前田 「機械論」は、因果関係を前提とするということですか。
公文 はい。アコフによれば、「機械論」というのは還元主義的な因果論です。ほとんど一つの(単線的な)因果関係でもって、ものごとは変化していくと考えるのです。アコフは、以上の三つの考え方で特徴づけられる科学の方法は、対象の種類によっては上手くいく場合もあるけれど、これからの時代の科学の方法論というには、どうも貧しいのではないかといっています。
新しい科学的方法論とは
山内 それは、全体は要素の単なる集合ではないということでしょうか。
公文 全体は要素とその関係とから成り立つのですが、古典的な方法の場合は、関係は単純な線形の因果関係であって、一次結合で全部が表せるはずだと考えるわけですね。
山内 システムは要素の集合ですが、システムとしたときに何か要素には還元できない創発性があるという言い方をしますね。
公文 それはむしろ新しい考え方であって、還元主義の考え方は、全部要素に分けて、要素間の関係さえ知れば、それらを総合すると全体についての知識が得られるというものです。それに対してアコフは、新しいシステム科学の方法として、還元主義に対しては「拡張主義」、分析主義に対しては「構成主義」、機械論に対しては「目的論」を対置するという考え方を提唱しています。
まず、「拡張主義」の考え方は、自分の考えている研究の対象は、実はもっと大きな全体の一部であって、そしてその大きな全体を見ると、さらに大きな全体の一部であるというようにずっと視野を広げていって、研究対象を、ある意味ではその中のいちばん小さな要素なんだと考えることによって、全体の中にそれを位置づけるというものです。20世紀に、記号論から言語学へ、さらにサイバネティクスからシステム論へと進んでいった新しい科学の流れは、より大きなもの、普遍的なものを追求するという流れでした。
「構成主義」は、そういったより大きな全体の中で、われわれが考えている対象は他のものとどういう関係を持って、どんなふうに全体を形づくっているか、全体の中でそれが置かれている位置だとか果たしている役割といったものに、関心を向けます。もちろん、分析とか還元をまったく否定してしまうわけではありませんが、システム論の中心はこちらのほうにあるのです。

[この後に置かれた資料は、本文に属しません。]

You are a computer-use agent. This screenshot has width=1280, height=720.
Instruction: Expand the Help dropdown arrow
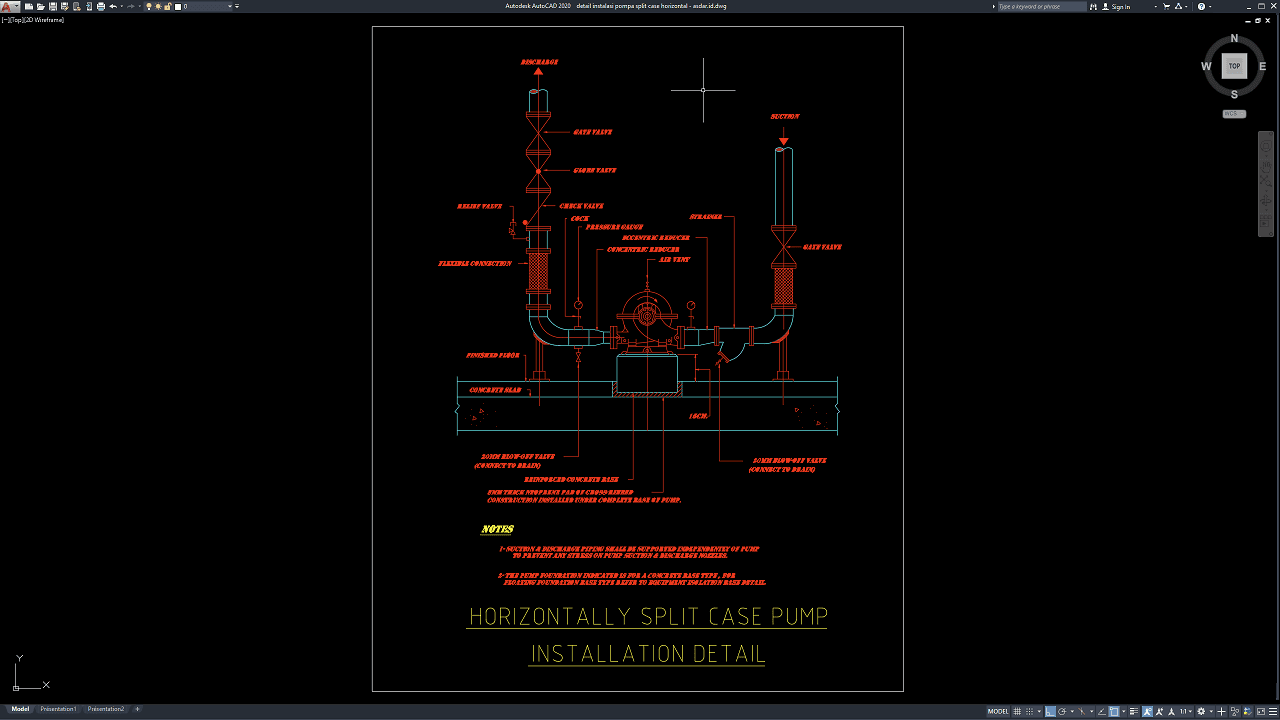pos(1211,6)
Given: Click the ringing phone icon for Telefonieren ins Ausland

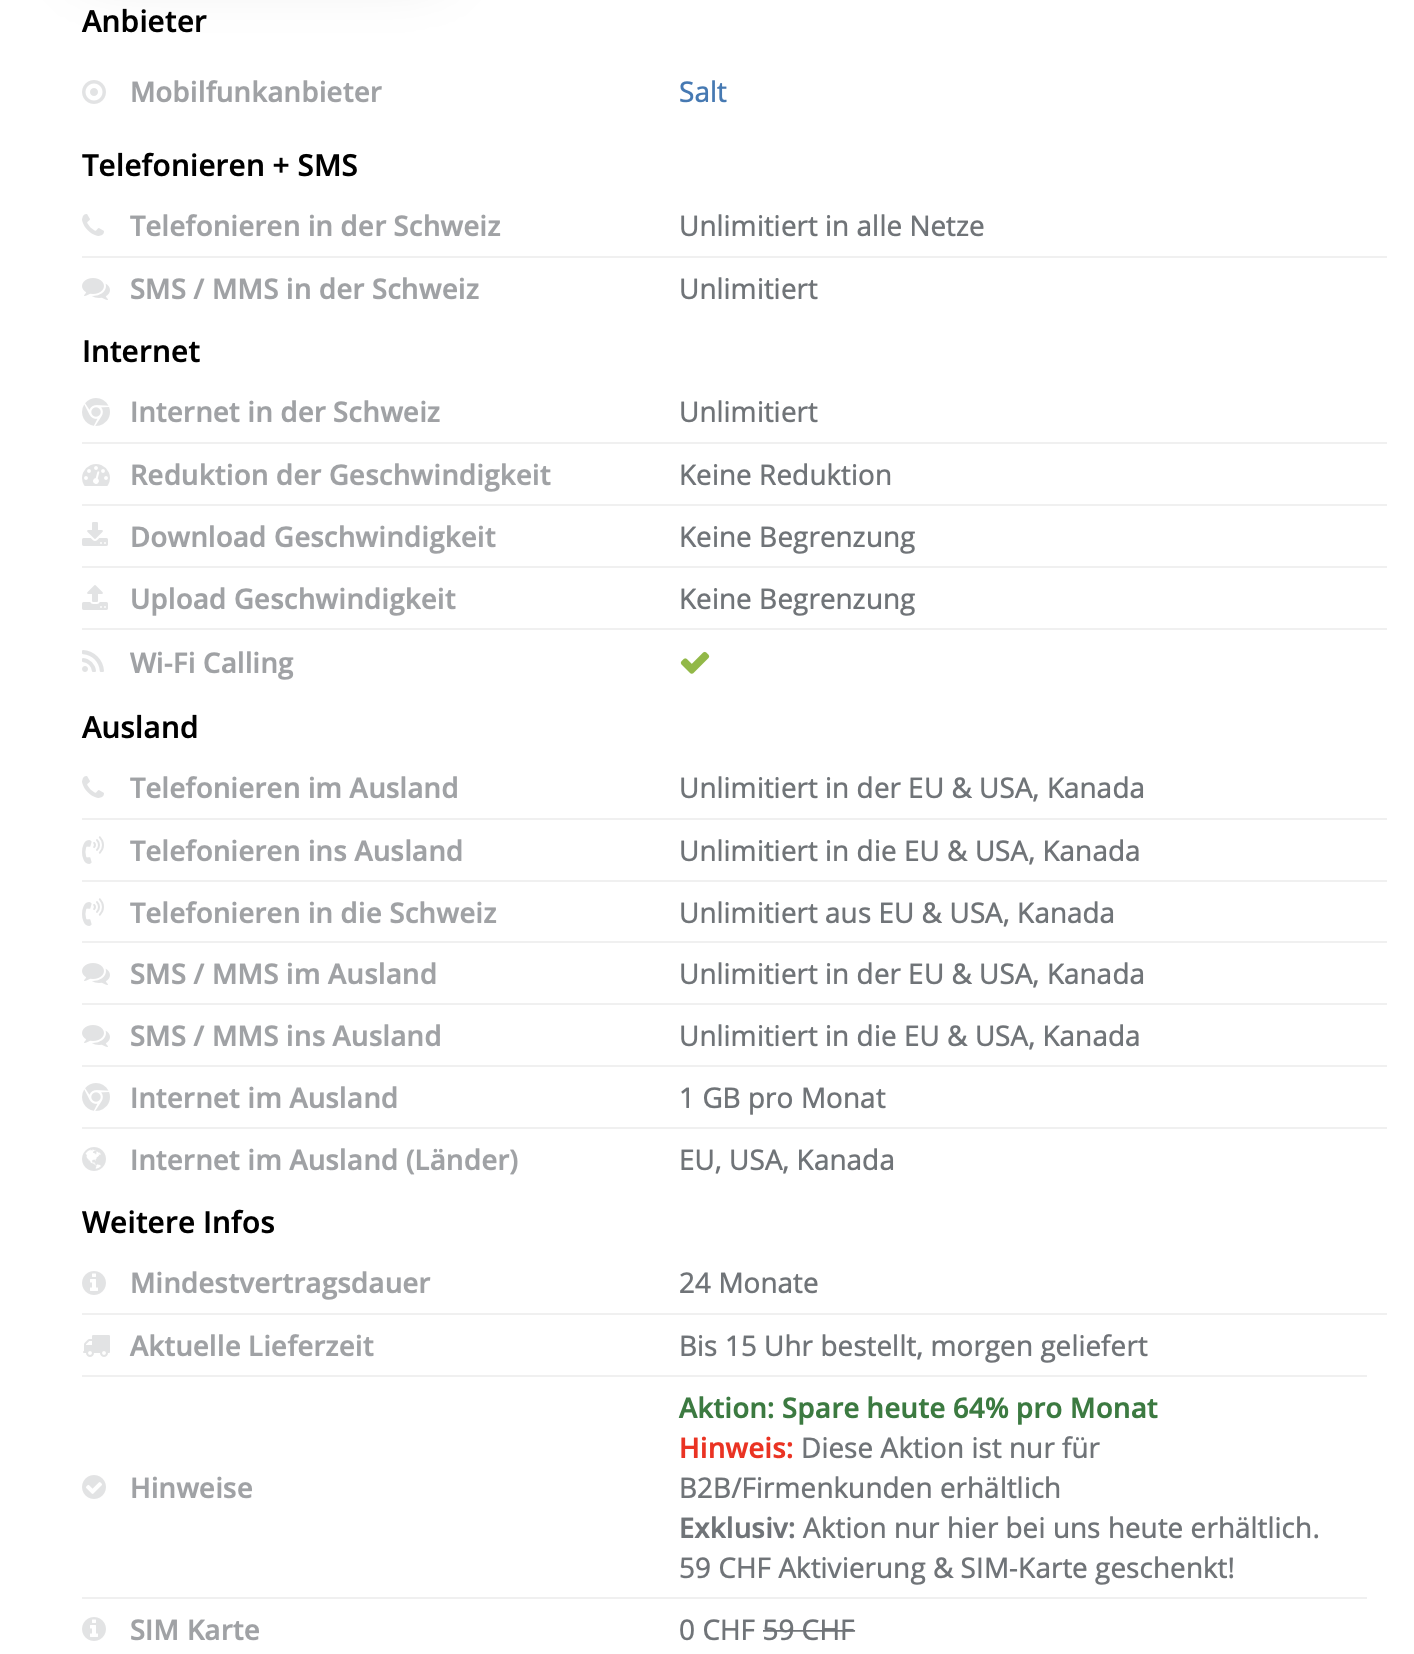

さらに第三の「目的論」でいちばん重要視されているのは、対象の観察者や研究者自身がある目的を持っていて、それに合わせて対象を切り出したり、その対象と他の事物との間の関係を探ろうとしていることです。それもすべてを徹底的に調べつくすというよりは、限られた時間や能力の範囲内で、自分の目的に即して、ここまで調べれば十分だろうとか、とてもこれ以上は無理だといったところで、調査を打ち切るということが重要です。